Я вернулся где-то через час — дочерняя компания австрияков находилась не так чтобы очень далеко, на Китай-городе. В лифтовом холле я увидел запыхавшегося Чикатилу — у него было прерывистое дыхание, испарина на лбу и галстук, который он неумело пытался затянуть узлом на своём отражении в глянцевой поверхности металлической угловой стойки. У меня (в который раз за то утро) ёкнуло внутри:
— Чикатило! Что случилось?
— Ничего, — сказал Чикатило, заскакивая в лифт: у меня сложилось впечатление, что я застал его врасплох, что он занимался чем-то порицаемым. — Просто я опаздываю. Мне надо ехать со Стриженовым в «Вестерн Юнион». А тебе сейчас будет звонить Нэцкэ. Ты сможешь повторить Нэцкэ всё, что я с утра говорил Стриженову?
— Ясное дело. Не дурак.
— Отлично. Ты поговорил с этой, как её…
— С Бертой? Да, всё нормально. За триста баксов она выпишет нам что угодно.
— А если Ник сам решит поехать?
— Я думаю, мы узнаем об этом заранее. Звякнем этой Берте и договоримся разделить всё напополам.
Чикатило посмотрел в лифтовый потолок.
— Тоже правильно. Половины жалко, но лучше никогда не жмотиться. Иначе не будет даже её.

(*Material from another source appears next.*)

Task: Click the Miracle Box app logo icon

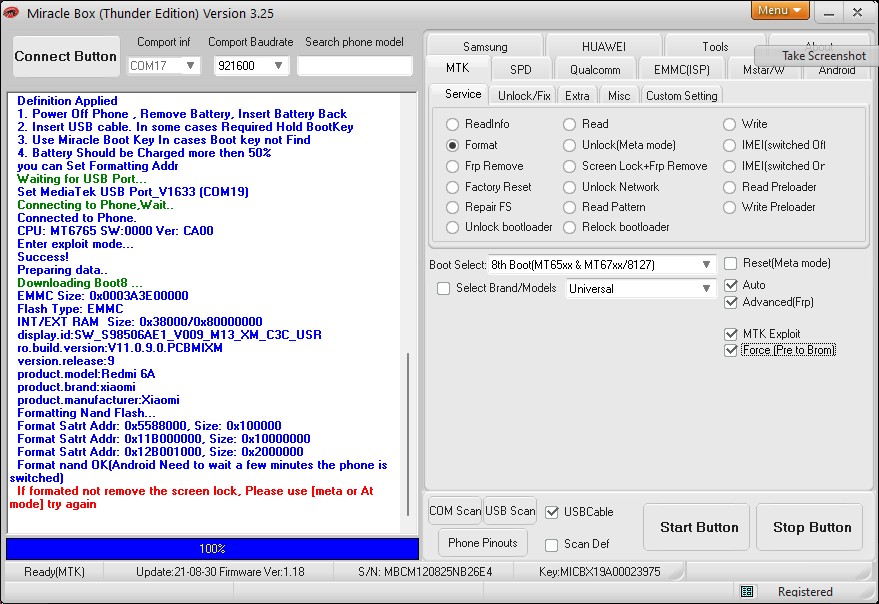Action: coord(12,13)
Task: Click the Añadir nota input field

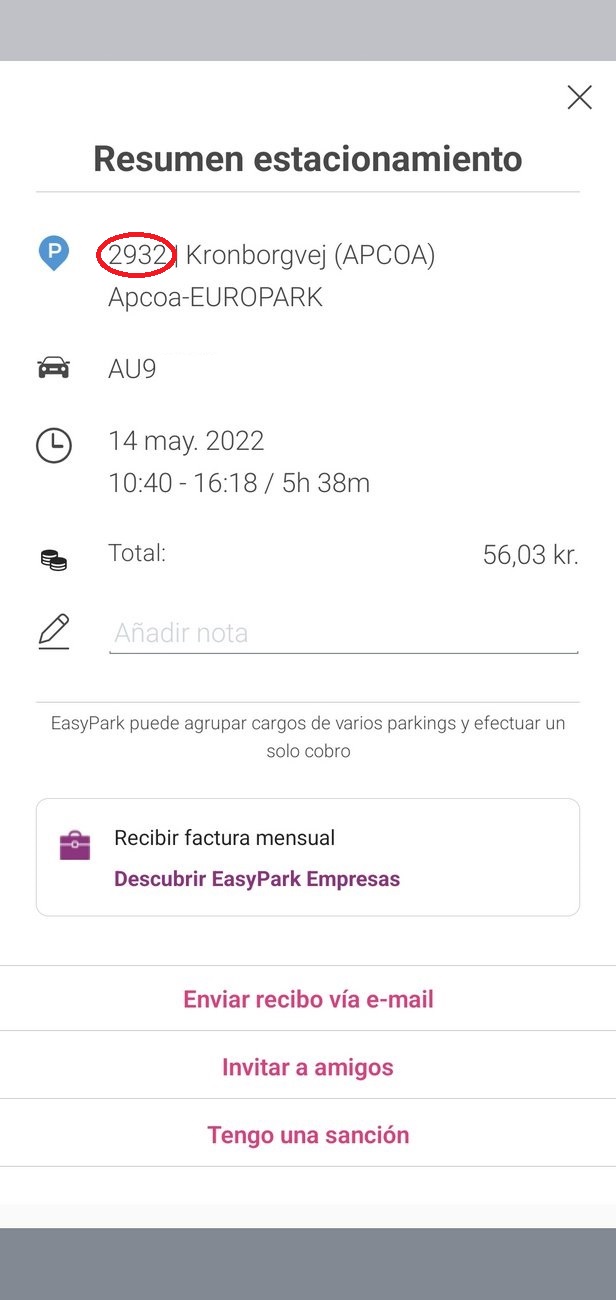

Берта была австрийской подданной, которая уже лет семь как вертелась почему-то в Москве — какой-то неудовлетворённой крейзи с извращённой психикой, типа Джоанны Стингрей. Иногда нам казалось, что она сильно пьёт по окончании рабочего дня. Тогда всё это сыграло нам на руку, потому что за эти годы Берта с головой въехала во все здешние расклады — она не обламывалась сделать по дружеской просьбе липовую бумажонку за триста долларов. Любой другой европеец на её месте нацепил бы глупую улыбку — «I can't help u, sir» — и послал бы нас на все четыре, если речь идёт о сторонах, или три, если речь идёт о буквах. А может быть, даже заложил бы нас начальству — из офисной солидарности и в целях поддержания общего уровня деловых отношений в этой дикой, но рвущейся к свету стране. А вот Берта была готова на всё.
Иногда такое случается — некоторые люди по ошибке природы рождаются не в той местности, и их всю дорогу тянет в какую-нибудь необъяснимо манящую пердь: я не о скучающих по родине эмигрантах, я о тех единицах, которые почему-то приживаются в чужой общине и с лёту хавают все её расклады. Нам несказанно повезло с этой самой Бертой, но в конце концов во всей этой одиссее было не обойтись без фактора везения. Без него вообще никогда ничего не выходит — если кто-то думает, что всего можно добиться только усидчивостью, каменной задницей и самоотверженной работой, то он глубоко ошибается.